• _What the task requires_
Carry forward the essay on how American Jewish life might change without its communal affluence, beginning after its final sentence.

• _Passage to read_
Jews Without Money

What Would Happen If American Jews Weren’t Rich?

A thought experiment. Imagine that it turns out that Glenn Beck is right, and that President Obama is a closet socialist. Further, imagine that upon reelection in 2012, Obama announces a series of reforms – call it a Four Year Plan – to narrow the gap between rich and poor, and that the keystone of the plan is a marginal tax rate of 99% on income over $100,000. A few machers and their lawyers would figure out how to game the system, but the broader communal affluence that sets us apart from nearly every other American ethnic group would disappear. Given such a scenario, what would it mean to be an American Jew in 2030?

• _Recorded information_
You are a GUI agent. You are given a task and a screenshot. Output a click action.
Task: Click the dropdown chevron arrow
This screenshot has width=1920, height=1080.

• _Final result_
On its face, it’s an absurd question. American Jews, after all, are quite comfortable with the notion of Jewish poverty. When we talk about our past, we love to dwell on the filthy tenements of the Lower East Side, the hardscrabble kibbutzim of the Yishuv, the simple life in the prelapsarian shtetl. We get a big kick out of our humble roots. Contemporary Jewish kitsch is epitomized by the figure of the immigrant bubbe compensating for a traumatically deprived childhood by compulsively overfeeding her family. Meanwhile, suburban Jews speak of the New York kosher deli as the peak of culinary achievement, and even though we can afford a nice tuna steak, we still buy gefilte fish.

Of course, the vast majority of American Jews-95%, according to a 2003 report by the United Jewish Communities-live above the poverty line. According to a study by the Pew Forum on Religion & Public Life, 46% of American Jews earn over $100,000 a year, compared to only 18% of all Americans. For all but a few, our nostalgia only underscores how much we have changed. Our jokes about bubbes shield our discomfort as the American Jewish experience melds with the experience of exceptional affluence.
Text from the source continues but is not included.